SageWest Spotlight: Charles Aragon, Native American Patient Advocate

    SageWest is proud to celebrate Native American Heritage Month as a time to recognize the rich history, culture and contributions of Native Americans everywhere, especially those who are part of our team and those who are patients entrusting us with their care. We are excited to spotlight one of our team members, Charles Aragon, Native American Patient Advocate.

     Charles Aragon is working to dismantle health and healthcare disparities for his Native American community one patient and one family at a time. As Native American Patient Advocate at SageWest Health Care, Charles has worked for more than a decade to improve health and ease healthcare disparities by bridging the cultures of the Northern Arapaho and Eastern Shoshone communities and the majority non-Native population employed at the hospital’s two campuses.

    Charles’ healthcare journey began with a lot of luck. “I was working for the Eastern Shoshone Tribe, filling in part-time doing maintenance and custodial work at the community center in Crowheart, Wyoming,” he said. “They were starting a tribal health program and moved in fitness equipment. I inquired about the program and began working as a fitness monitor.”

    The area was populated by ranchers, people who were already active, and others who were accustomed to going about their own business. “Nobody even talked about working out. We really had to build up the program to get people to attend,” Charles said. Over time, the community center built a fitness following of about 20 people attending two or three classes offered each day.

    After a series of promotions, Charles became interim director of tribal health at the community center. Those years of expanding expertise in connecting tribal members to essential healthcare and social services led him to a new career at SageWest.

    Today, the Eastern Shoshone and Northern Arapaho experience lifestyle-related health problems commonly experienced among Native American populations, including heart disease, diabetes, alcohol use disorder and drug addiction, which occur at rates greater than experienced by the general population.

    “These health disparities,” Charles said, “are rooted in generations of unhealed historical trauma that can’t be fixed.” Charles explained that Native American communities have not recovered from forced removal from tribal lands, nor the removal of Native children to boarding schools, which forever changed Native languages and customs. Mistrust in institutions, like a hospital, remains.

    Charles works diligently to connect with patients and ease their worries. “I like to sit with them. Talk to them. Relax them,” he said. “Often, we won’t talk about anything related to why they’re at the hospital. We just talk about what’s happening at home or in life.”

    One notable cultural difference is eye contact, which Charles has had to train himself to maintain with non-Natives. “Native people learn from a young age not to look others in the eye. We are taught not to make eye contact when our elders are speaking, because to do so would be to challenge them,” Charles explained. “So, I train new staff to understand that when a Native patient won’t make eye contact, the patient is not ignoring the information. They are listening, and they are showing respect.”
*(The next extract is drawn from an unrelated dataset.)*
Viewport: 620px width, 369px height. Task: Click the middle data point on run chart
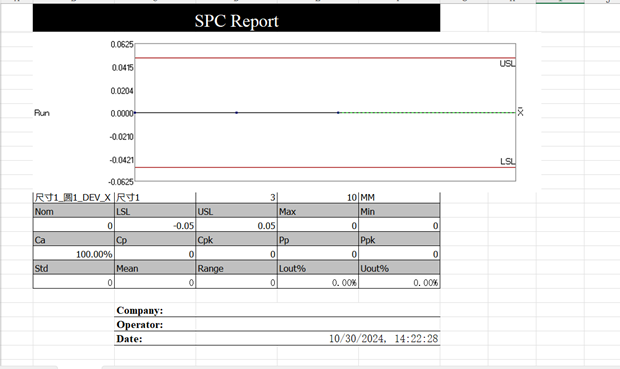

    At SageWest, Charles has carved a leadership role, both advocating for and representing his Native culture, and continually educating staff on how to ensure equitable care to the Native American population of Fremont County. New employees at every level, including providers, receive Charles’ Native American cultural sensitivity training.

    “They really get into it and start asking a lot of questions,” Charles said. “I think they get a lot out of it.” Charles accepts staff feedback and seeks counsel from elders to continually improve the training and maintain the quality of care for Native patients at SageWest. “The presentation is really the work of the whole community,” he said.

    Regardless of a patient’s cultural heritage, Charles said, his job is to ensure that every patient feels safe and empowered to be active in their care. “We have a lot of behavioral health needs,” Charles said. “I help them navigate the court system, placement if they don’t know where they can go, or with unique circumstances at home. We do as much as we can so every patient can be successful.”

    Charles encourages new staff and providers at SageWest to ask questions and get to know the Native community, study traditions and cultural norms, respect generational traumas that can affect patient behavior, and even attend pow-wows, all to build trust between cultural groups. Actively seeking out opportunities for multicultural understanding is not limited to Native/non-Native communities. Charles says that hospitals across the country can offset known disparities in health and healthcare by actively getting to know the people who live in their communities.

    “Everything and everyone you need is right there in your community,” he said.